Ajoutant à l’impréparation une certaine dose d’improvisation et d’incompétence, le gouvernement de Mme May s’est acharné à nier toute légitimité parlementaire à débattre d’une décision mettant en jeu l’avenir du pays, jusque devant la Cour suprême. Celle-ci a considéré la question à ce point importante qu’elle s’est pour la première fois réunie en formation plénière pour statuer sur l’affaire portée par des requérants courageux – faisant par ailleurs l’objet de menaces de mort – comme de nombreux élus et juristes osant remettre en cause un Brexit dur, après que des juges aient été qualifiés d’ « ennemis du peuple » photographies à l’appui à la « une » d’un tabloïd. La plus haute juridiction du pays a jugé le 24 janvier 2017 que le Gouvernement ne pouvait déclencher la procédure de notification sans l’autorisation du Parlement, en raison du « changement fondamental » opéré par le Brexit dans « le dispositif constitutionnel » britannique.

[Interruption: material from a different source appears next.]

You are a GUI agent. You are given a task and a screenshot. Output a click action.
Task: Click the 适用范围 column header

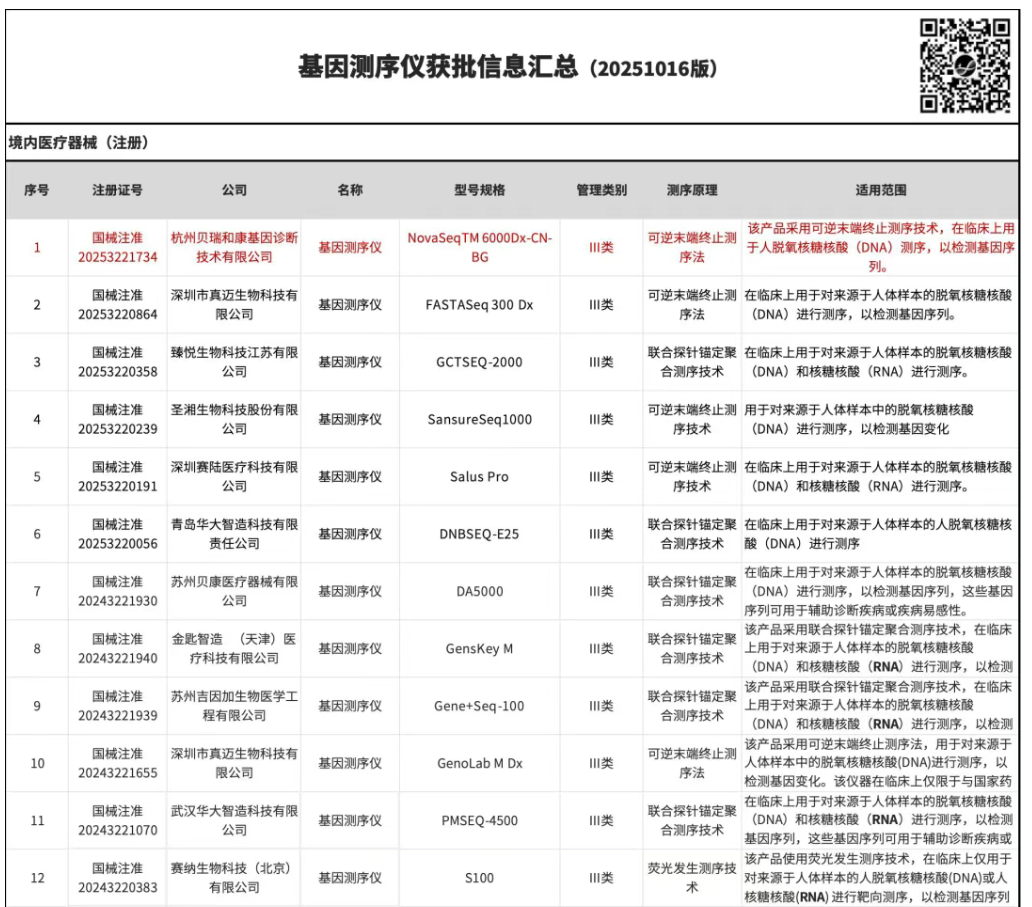(x=880, y=190)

La conjonction du droit de l’Union européenne et du droit interne britannique ne vient pas empêcher la reconnaissance de la volonté populaire , elle vient l’encadrer dans une situation inédite.
Cette autorisation a été donnée par l’adoption le 13 mars 2017 du European Union (Notification of Withdrawal) Bill (devenu loi par le « Royal Assent » trois jours plus tard) et l’intention de quitter l’Union européenne notifiée le 29 mars 2017 au Conseil européen.
Les juristes sont les garants du respect de règles qui ont été définies pour éviter justement de tomber de la falaise, une chute dans laquelle nous – Britanniques et Européens – précipiteraient, avec une exultation difficilement compréhensible, les foucades politiques de personnalités comme l’actuel ministre britannique des Affaires étrangères Boris Johnson. Il s’avère que la conjonction du droit de l’Union européenne et du droit interne britannique ne vient pas empêcher la reconnaissance de la volonté populaire telle qu’elle s’est exprimée le 23 juin 2016. Elle vient l’encadrer dans une situation inédite, jusqu’à présent envisagée comme une hypothèse d’école, où ni le droit de l’Union ni le droit britannique n’avaient tout prévu sur le plan procédural, ni tout envisagé de son instrumentalisation politique.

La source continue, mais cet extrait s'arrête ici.